*WHAT TO PRODUCE:*
Copy the lines of the material below word for word, starting at the line that contains "Hydro Jetting (57, 2448)" and ending at the line that contains "Other (671, 441)". Include both of those lines and nothing else.

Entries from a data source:
——————————

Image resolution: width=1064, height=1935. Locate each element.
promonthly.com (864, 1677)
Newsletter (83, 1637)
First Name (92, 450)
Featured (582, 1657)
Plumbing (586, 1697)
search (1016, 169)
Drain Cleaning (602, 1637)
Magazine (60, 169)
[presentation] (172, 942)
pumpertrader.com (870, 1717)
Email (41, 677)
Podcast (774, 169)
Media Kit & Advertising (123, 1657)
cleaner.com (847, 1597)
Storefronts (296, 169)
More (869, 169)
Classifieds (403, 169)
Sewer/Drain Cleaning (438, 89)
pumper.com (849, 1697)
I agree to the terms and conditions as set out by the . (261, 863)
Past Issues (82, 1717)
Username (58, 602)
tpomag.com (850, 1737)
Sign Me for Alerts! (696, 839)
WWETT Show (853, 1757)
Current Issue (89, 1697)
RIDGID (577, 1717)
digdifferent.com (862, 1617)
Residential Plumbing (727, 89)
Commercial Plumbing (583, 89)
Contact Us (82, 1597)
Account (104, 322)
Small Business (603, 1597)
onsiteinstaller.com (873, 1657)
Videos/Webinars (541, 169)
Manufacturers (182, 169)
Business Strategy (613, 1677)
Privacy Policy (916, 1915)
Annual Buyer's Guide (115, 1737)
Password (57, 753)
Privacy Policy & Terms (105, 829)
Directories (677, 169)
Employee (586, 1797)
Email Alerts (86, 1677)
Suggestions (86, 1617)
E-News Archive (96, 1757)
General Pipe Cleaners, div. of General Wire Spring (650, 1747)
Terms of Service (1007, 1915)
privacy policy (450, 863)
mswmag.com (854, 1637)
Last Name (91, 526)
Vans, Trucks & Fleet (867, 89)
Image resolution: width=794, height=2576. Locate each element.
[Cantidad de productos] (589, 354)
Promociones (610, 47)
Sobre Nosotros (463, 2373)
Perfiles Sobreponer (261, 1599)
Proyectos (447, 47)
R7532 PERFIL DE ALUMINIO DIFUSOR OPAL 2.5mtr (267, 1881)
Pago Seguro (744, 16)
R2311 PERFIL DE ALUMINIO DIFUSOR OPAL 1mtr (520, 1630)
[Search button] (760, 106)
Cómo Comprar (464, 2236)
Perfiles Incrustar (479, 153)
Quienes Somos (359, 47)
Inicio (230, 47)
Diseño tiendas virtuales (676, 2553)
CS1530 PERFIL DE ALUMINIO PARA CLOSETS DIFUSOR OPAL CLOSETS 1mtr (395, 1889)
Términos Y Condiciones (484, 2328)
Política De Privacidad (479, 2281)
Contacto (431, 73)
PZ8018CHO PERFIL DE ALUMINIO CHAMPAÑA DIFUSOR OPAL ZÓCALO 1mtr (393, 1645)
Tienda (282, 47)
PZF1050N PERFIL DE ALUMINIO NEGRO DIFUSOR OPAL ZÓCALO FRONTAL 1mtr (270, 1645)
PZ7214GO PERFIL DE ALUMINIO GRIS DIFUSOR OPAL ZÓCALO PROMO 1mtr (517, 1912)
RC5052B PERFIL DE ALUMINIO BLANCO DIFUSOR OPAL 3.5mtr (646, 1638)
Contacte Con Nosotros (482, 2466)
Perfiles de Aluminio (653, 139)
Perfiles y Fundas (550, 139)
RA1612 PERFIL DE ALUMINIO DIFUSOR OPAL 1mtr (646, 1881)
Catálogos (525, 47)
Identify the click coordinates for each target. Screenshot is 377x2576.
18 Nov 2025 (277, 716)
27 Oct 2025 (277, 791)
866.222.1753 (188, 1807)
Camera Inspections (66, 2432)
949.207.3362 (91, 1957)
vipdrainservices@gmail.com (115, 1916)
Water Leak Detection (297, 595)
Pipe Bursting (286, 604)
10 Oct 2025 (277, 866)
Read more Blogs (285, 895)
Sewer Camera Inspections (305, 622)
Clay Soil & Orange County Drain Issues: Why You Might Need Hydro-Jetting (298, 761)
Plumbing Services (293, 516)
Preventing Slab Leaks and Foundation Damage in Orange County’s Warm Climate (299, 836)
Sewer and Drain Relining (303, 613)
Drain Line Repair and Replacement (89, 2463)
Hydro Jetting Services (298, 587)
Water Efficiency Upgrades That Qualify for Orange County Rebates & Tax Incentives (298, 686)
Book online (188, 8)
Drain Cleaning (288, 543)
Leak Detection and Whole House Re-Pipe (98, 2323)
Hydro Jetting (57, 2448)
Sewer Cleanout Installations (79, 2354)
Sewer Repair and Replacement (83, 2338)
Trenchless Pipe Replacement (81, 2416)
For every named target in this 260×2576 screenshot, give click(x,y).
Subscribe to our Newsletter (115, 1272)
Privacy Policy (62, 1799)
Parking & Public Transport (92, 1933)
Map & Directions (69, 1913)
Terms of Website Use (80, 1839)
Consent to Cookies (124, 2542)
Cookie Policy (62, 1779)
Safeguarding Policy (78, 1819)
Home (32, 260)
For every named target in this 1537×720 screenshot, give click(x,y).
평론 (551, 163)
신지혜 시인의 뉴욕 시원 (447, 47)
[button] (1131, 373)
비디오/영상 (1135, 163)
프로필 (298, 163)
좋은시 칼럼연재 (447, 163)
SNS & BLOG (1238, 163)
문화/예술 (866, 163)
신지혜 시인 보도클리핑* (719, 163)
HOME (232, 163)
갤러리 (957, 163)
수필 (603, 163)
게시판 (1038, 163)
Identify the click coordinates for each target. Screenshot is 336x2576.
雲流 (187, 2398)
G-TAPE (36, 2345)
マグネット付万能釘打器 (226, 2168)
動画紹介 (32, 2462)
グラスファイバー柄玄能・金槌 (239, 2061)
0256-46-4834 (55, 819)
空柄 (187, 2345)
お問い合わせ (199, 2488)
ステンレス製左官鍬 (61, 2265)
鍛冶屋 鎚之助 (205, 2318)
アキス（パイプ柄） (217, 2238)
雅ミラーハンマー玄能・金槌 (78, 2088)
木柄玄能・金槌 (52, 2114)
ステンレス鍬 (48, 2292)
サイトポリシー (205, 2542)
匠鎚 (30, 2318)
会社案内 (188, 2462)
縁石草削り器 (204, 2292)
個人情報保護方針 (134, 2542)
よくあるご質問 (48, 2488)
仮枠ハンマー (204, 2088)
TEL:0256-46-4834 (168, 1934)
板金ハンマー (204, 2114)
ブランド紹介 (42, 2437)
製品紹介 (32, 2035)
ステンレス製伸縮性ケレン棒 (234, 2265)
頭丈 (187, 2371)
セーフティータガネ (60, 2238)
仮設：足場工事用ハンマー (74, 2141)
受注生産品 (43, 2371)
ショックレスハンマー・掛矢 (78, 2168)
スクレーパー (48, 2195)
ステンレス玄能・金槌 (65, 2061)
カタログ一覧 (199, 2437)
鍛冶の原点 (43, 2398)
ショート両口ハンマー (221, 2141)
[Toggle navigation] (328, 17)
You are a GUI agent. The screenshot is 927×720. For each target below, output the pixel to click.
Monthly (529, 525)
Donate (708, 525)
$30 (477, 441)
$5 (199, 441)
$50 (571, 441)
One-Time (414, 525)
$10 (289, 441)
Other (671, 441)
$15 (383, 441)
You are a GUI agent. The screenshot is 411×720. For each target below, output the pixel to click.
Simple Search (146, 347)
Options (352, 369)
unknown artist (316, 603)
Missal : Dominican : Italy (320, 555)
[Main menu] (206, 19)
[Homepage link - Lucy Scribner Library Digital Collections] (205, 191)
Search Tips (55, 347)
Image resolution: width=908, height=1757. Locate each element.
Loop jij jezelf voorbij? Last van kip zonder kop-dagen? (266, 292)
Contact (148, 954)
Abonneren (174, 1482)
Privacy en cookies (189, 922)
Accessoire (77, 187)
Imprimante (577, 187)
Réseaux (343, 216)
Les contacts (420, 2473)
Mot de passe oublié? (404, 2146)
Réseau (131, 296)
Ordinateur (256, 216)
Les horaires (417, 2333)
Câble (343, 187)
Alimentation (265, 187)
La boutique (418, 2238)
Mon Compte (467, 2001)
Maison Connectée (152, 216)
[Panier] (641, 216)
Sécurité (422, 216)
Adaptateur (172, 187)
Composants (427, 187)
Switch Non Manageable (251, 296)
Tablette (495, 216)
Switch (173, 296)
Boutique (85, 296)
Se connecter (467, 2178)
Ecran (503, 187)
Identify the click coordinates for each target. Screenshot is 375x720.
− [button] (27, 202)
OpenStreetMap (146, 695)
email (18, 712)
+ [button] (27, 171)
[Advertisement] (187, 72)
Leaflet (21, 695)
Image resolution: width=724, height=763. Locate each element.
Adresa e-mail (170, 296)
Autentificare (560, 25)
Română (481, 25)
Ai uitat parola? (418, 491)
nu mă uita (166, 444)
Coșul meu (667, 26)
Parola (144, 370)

——————————

*EXERCISE ANSWER:*
Hydro Jetting (57, 2448)
Sewer Cleanout Installations (79, 2354)
Sewer Repair and Replacement (83, 2338)
Trenchless Pipe Replacement (81, 2416)
For every named target in this 260×2576 screenshot, give click(x,y).
Subscribe to our Newsletter (115, 1272)
Privacy Policy (62, 1799)
Parking & Public Transport (92, 1933)
Map & Directions (69, 1913)
Terms of Website Use (80, 1839)
Consent to Cookies (124, 2542)
Cookie Policy (62, 1779)
Safeguarding Policy (78, 1819)
Home (32, 260)
For every named target in this 1537×720 screenshot, give click(x,y).
평론 (551, 163)
신지혜 시인의 뉴욕 시원 (447, 47)
[button] (1131, 373)
비디오/영상 (1135, 163)
프로필 (298, 163)
좋은시 칼럼연재 (447, 163)
SNS & BLOG (1238, 163)
문화/예술 (866, 163)
신지혜 시인 보도클리핑* (719, 163)
HOME (232, 163)
갤러리 (957, 163)
수필 (603, 163)
게시판 (1038, 163)
Identify the click coordinates for each target. Screenshot is 336x2576.
雲流 (187, 2398)
G-TAPE (36, 2345)
マグネット付万能釘打器 (226, 2168)
動画紹介 (32, 2462)
グラスファイバー柄玄能・金槌 (239, 2061)
0256-46-4834 (55, 819)
空柄 (187, 2345)
お問い合わせ (199, 2488)
ステンレス製左官鍬 (61, 2265)
鍛冶屋 鎚之助 (205, 2318)
アキス（パイプ柄） (217, 2238)
雅ミラーハンマー玄能・金槌 (78, 2088)
木柄玄能・金槌 (52, 2114)
ステンレス鍬 (48, 2292)
サイトポリシー (205, 2542)
匠鎚 (30, 2318)
会社案内 (188, 2462)
縁石草削り器 (204, 2292)
個人情報保護方針 (134, 2542)
よくあるご質問 (48, 2488)
仮枠ハンマー (204, 2088)
TEL:0256-46-4834 (168, 1934)
板金ハンマー (204, 2114)
ブランド紹介 (42, 2437)
製品紹介 (32, 2035)
ステンレス製伸縮性ケレン棒 (234, 2265)
頭丈 (187, 2371)
セーフティータガネ (60, 2238)
仮設：足場工事用ハンマー (74, 2141)
受注生産品 (43, 2371)
ショックレスハンマー・掛矢 (78, 2168)
スクレーパー (48, 2195)
ステンレス玄能・金槌 (65, 2061)
カタログ一覧 (199, 2437)
鍛冶の原点 (43, 2398)
ショート両口ハンマー (221, 2141)
[Toggle navigation] (328, 17)
You are a GUI agent. The screenshot is 927×720. For each target below, output the pixel to click.
Monthly (529, 525)
Donate (708, 525)
$30 (477, 441)
$5 (199, 441)
$50 (571, 441)
One-Time (414, 525)
$10 (289, 441)
Other (671, 441)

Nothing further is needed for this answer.